Democrats on the Senate committee on environment and public works questioned Pruitt over his repeated challenges to the agency he now seeks to head, as well as his ties to the fossil fuel industry. The oil giant Exxon and coal firm Murray Energy have both given the maximum allowable amount of money to Pruitt, with the Oklahoma attorney general siding with donors 13 times in court cases against the EPA.

One Oklahoma firm, Devon Energy, even drafted a letter for Pruitt that he sent on to the EPA in 2011 under his letterhead with minimal alterations. The letter criticized federal regulations on greenhouse gas emissions from oil and gas producers.
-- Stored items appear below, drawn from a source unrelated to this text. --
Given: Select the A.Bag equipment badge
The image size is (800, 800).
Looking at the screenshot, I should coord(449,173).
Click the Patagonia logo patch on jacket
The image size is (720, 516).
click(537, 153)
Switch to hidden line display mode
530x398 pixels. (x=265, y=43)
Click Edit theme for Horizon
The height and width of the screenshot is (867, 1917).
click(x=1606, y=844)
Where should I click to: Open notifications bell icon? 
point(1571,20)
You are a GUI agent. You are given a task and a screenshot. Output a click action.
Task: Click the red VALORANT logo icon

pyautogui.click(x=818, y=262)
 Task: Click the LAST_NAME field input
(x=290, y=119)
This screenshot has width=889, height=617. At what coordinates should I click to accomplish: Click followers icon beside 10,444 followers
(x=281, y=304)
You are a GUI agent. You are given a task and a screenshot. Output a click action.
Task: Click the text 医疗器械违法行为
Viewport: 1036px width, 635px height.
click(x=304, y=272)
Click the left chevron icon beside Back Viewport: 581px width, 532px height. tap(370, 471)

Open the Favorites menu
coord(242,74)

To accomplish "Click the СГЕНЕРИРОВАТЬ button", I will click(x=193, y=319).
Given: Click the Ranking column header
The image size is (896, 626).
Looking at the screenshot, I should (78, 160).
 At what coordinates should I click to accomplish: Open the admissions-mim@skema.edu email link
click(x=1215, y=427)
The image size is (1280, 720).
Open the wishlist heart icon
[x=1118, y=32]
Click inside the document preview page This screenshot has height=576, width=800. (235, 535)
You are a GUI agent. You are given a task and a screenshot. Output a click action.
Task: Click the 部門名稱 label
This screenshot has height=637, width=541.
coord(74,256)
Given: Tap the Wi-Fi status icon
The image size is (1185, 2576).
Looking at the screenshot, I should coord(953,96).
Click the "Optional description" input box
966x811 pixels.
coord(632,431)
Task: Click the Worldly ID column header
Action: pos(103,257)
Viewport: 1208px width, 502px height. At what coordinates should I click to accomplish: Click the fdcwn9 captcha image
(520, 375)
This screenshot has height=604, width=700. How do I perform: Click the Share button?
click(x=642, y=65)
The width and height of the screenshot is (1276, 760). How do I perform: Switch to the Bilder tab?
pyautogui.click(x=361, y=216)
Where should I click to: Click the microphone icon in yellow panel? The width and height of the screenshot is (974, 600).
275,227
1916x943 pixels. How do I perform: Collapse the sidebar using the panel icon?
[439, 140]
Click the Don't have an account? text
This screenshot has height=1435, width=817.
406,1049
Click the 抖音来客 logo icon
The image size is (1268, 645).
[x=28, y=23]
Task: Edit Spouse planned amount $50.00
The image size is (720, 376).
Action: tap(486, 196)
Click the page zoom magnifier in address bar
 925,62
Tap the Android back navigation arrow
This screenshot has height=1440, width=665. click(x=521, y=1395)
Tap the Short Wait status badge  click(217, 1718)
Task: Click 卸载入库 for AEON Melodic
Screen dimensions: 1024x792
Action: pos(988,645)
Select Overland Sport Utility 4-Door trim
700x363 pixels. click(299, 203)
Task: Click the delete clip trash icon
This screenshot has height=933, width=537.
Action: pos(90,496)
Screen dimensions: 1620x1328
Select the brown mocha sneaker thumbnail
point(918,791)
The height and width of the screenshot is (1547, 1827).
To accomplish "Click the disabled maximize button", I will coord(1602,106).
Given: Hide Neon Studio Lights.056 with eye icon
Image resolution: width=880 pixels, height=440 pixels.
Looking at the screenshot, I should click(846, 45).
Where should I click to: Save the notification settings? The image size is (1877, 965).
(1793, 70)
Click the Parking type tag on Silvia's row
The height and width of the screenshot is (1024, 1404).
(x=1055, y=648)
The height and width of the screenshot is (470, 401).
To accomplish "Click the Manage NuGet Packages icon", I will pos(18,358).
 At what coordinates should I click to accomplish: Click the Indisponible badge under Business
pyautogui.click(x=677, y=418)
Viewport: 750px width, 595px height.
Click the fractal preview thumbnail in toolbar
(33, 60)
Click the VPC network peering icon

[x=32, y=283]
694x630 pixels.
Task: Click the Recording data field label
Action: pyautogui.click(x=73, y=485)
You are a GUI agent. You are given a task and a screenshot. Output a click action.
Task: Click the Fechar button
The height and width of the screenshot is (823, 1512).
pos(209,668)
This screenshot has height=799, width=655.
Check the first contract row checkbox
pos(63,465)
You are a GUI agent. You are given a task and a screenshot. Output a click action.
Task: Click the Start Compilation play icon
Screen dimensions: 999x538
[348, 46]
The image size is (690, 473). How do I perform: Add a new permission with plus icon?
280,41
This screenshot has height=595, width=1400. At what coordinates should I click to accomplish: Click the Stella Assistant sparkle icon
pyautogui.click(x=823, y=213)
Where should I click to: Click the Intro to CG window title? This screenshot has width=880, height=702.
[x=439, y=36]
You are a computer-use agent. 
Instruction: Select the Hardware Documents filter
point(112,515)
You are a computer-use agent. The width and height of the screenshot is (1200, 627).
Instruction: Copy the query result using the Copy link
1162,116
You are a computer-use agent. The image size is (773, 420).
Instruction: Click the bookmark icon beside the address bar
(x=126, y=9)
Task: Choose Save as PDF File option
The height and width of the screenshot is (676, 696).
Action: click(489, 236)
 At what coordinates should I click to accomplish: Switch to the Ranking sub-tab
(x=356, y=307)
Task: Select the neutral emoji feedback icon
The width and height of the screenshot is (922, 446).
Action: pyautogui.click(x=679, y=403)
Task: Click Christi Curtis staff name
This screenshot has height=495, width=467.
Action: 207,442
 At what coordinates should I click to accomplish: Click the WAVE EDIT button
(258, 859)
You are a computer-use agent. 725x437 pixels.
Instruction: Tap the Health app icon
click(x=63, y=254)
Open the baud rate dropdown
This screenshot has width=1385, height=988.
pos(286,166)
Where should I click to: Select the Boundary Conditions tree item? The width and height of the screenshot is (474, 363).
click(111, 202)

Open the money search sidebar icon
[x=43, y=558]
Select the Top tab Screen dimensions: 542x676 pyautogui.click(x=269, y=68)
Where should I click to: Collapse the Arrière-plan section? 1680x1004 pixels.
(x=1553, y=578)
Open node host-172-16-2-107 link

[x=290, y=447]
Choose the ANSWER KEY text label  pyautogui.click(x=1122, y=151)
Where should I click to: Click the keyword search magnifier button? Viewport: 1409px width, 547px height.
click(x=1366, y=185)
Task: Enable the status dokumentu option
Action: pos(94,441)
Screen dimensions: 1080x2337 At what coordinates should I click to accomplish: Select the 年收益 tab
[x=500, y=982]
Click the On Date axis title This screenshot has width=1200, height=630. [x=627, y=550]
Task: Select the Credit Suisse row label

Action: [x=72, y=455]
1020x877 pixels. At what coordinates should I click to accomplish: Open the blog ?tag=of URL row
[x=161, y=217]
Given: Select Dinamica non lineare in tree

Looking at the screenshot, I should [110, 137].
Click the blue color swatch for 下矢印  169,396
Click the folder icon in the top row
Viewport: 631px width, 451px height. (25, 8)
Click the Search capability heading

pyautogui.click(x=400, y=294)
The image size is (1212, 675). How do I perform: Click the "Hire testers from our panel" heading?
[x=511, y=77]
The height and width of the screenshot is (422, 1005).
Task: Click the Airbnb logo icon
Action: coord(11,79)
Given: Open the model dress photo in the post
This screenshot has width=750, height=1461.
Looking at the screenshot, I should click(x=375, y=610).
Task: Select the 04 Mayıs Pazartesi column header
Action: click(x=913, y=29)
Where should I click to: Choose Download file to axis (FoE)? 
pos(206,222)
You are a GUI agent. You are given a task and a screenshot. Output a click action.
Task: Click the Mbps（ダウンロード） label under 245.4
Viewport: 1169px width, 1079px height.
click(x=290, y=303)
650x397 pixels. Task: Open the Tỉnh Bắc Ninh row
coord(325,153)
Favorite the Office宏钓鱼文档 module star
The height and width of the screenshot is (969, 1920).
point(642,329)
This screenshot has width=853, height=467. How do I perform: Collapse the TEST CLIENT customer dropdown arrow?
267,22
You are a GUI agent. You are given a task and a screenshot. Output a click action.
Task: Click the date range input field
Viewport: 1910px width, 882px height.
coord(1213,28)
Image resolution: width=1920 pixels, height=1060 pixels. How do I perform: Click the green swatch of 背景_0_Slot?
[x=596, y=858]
A boom in gas fracking activity in Oklahoma has contributed to a surge in earthquakes in the state.

Questioned over this letter by Democrat Jeff Merkley, Pruitt said: “I was representing the interests of the state. It was protecting the interests of the state, it wasn’t sent on behalf of any one company. It was particular to an industry – there’s an oil and gas industry that is vibrant and vital to the state.”

In his opening statement, Pruitt said: “We must reject as a nation the false paradigm that if you’re pro-energy you’re anti-environment and that if you’re pro-environment you’re anti-energy. In this nation we can grow our economy, harvest the resources God has blessed us with as well as being good stewards of the land, air of water by which we’ve been favored.”

Pruitt said he wanted a better partnership with the states, which he said had been subject to “duress and punishment” from the EPA. He said the states had the “resources and expertise” to safeguard America’s environment but accepted that pollution does cross state lines.

Republicans on the committee backed Pruitt, with Senator James Inhofe, who once brought a snowball to the senate floor in an attempt to disprove global warming, citing Pruitt’s fighting of “federal overreach” as praiseworthy. Fellow Republican attorney generals from other states have also supported Pruitt’s nomination.

However, Christine Todd Whitman, who was EPA administrator under George W Bush, warned there may be “war” within the agency unless Pruitt adopted a more conciliatory posture.

“I wish he hadn’t been nominated,” Whitman, a Republican, told Guardian US. “Mother Nature doesn’t care about states’ rights. You need some area of federal oversight to protect human health and the environment. You can’t just turn it back to the states; most of them don’t have the budget to do the scientific research.

“I think this new administration will try to back down some of the regulations and slow down enforcement of the regulations they don’t like. They will starve the agency for money.

“I would hope that Scott Pruitt will understand how important and complicated the EPA is once he gets in there but EPA people are assuming it will be a war. That won’t be pretty for anyone. Unless he makes real strides to outreach and respect the mission, it will be war.”

Thirteen former state EPA chiefs have urged the Senate to reject Pruitt, citing his “deeply troubling” position on climate change and his repeated courtroom challenges to EPA clean air and water standards.

“Rather than EPA acting as our partner in state-led efforts to ensure clean air and water for our residents, we fear that an EPA under Mr Pruitt would undermine the rules that help to make sure that our state regulations are successful,” the group wrote in a letter to the environment and public works committee.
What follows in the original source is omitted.